Récurrents sont les récits qui disent que les catholiques traitent leurs victimes « comme des bestes ». Pensons par exemple à ces petits enfants de Provins attachant une corde aux pieds d’un hérétique pour le tirer de carrefour en carrefour, « comme on fait d’une beste morte ».

L’obsession de la fin des temps transparaît encore dans l’inscription, sur l’hérétique, des marques qui rappellent les mutilations que les diables feront souffrir en enfer, pour l’éternité, aux réprouvés. La finalité est de révéler une violence panique qui met en scène le Temps prophétique de la venue de Dieu, séparant ceux qui Lui ont été fidèles de ceux qui ont obéi à la Bête apocalyptique.

La Saint-Barthélemy, une grande fête sanglante

Les violences sont actes de sacralité par lesquels l’homme tente de s’unir au Christ accomplissant l’ordre des Temps, actions mystiques. Elles sont des œuvres de Salut, proclamant que celui qui tue obéit à Dieu. D’où des rituels qui délèguent le rôle d’exécuteurs de la justice divine à des petits enfants, ceux dont le Christ a dit qu’ils étaient purs et innocents…

« Tués tout, pillés tout, nous sommes vos pères, nous vous garentirons », crie le clergé toulousain aux fidèles en 1562. Les clercs n’hésitent pas à guider la foule jusqu’aux maisons soupçonnées d’abriter quelque réunion secrète, ou au cimetière pour déterrer le cadavre d’un protestant clandestinement inhumé la nuit.

Le 24 août 1572, nuit de la Saint-Barthélemy, peu après le déclenchement des actions ciblées de mise à mort de la soixantaine de capitaines protestants venus à Paris à l’occasion du mariage d’Henri de Navarre et de Marguerite de Valois, se produit le basculement dans une violence collective qui fait plus de deux mille cinq cents victimes.

Un basculement probablement déterminé par un « miracle » advenu au cimetière des Saints-Innocents vers 7 ou 8 heures : une aubépine auparavant sèche refleurit, et les fidèles voient perler sur ses feuilles des gouttes de sang, signe d’une présence du Christ, appel à aller tuer les ennemis du Christ dans une grande fête sanglante…

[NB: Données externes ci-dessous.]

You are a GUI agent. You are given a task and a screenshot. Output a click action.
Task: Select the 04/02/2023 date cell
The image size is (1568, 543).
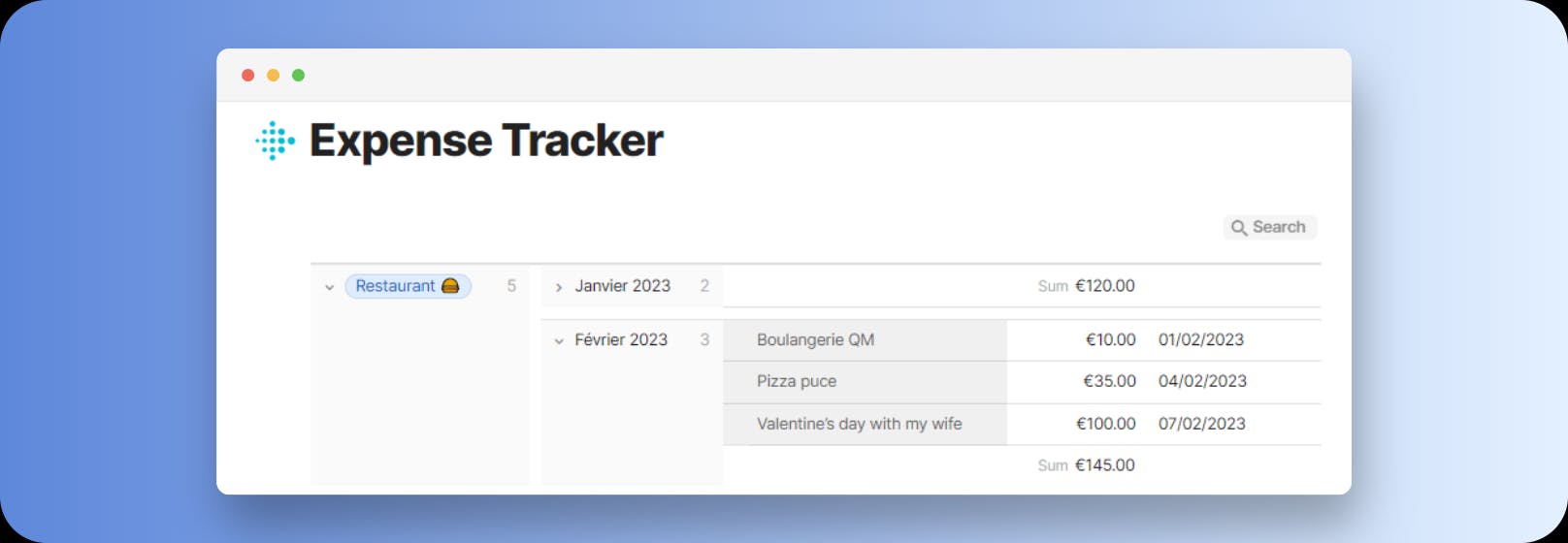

La violence est nécessaire, parce qu’elle est un moyen pour se rapprocher de Dieu en une durée vertigineusement susceptible de s’ouvrir au règne éternel du Christ-Roi. Rien ne peut et ne doit l’entraver. Les grandes séditions catholiques dirigées en période de paix contre des huguenots voient intervenir des hommes qui proclament que la loi humaine n’a aucun pouvoir face à la Loi de Dieu, qui prescrit à ceux souhaitant atteindre l’éternité de ne pas laisser Christ cohabiter avec Bélial, le démon de la révolte : « Puisqu’on ne veult nous faire justice, nous la voulons faire nous mesmes », vocifère la foule, à Rouen, en avril 1570.

Dieu passe avant le roi

Certains prédicateurs disent être les porteurs de la Parole de Dieu, « trompettes du Christ », affirmant que le droit de Dieu est supérieur à celui du pouvoir royal : « Et s’il fait des ordonnances meschantes, pourquoy ne crierons nous contre, et dirons que c’est mal faict ? » Et les prédicateurs d’exalter la gloire de mourir pour la Loi divine, « comme avoient faict les apostres de Jésus-Christ, ou lieu de céler la vérité et conniver aux vices d’iceux roys et princes, mais qu’il estoit trop meilleur à ceux de mourir en disant la vérité que de demourer bien aises en ce monde avec eux pour a leurs impietez conniver ».

Dans l’imaginaire panique, le pouvoir doit être pouvoir de violence parce que, d’essence divine, il est de son absolu devoir de faire régner sur terre l’unique volonté divine. S’il ne fait pas ce pour quoi il est ordonné par Dieu, il revient aux vrais fidèles de se substituer à lui.

Une grande pression vétéro-testamentaire (tirée de l’Ancien Testament) pousse les militants de Dieu à la violence d’autant plus intensément que l’obsession de la fin des temps contribue à rendre obsolète la séparation entre les sphères spirituelle et temporelle, et que la division de religion est reçue comme un ultime avertissement eschatologique. Il y a urgence à détruire ceux qui sont aux côtés de l’Antéchrist.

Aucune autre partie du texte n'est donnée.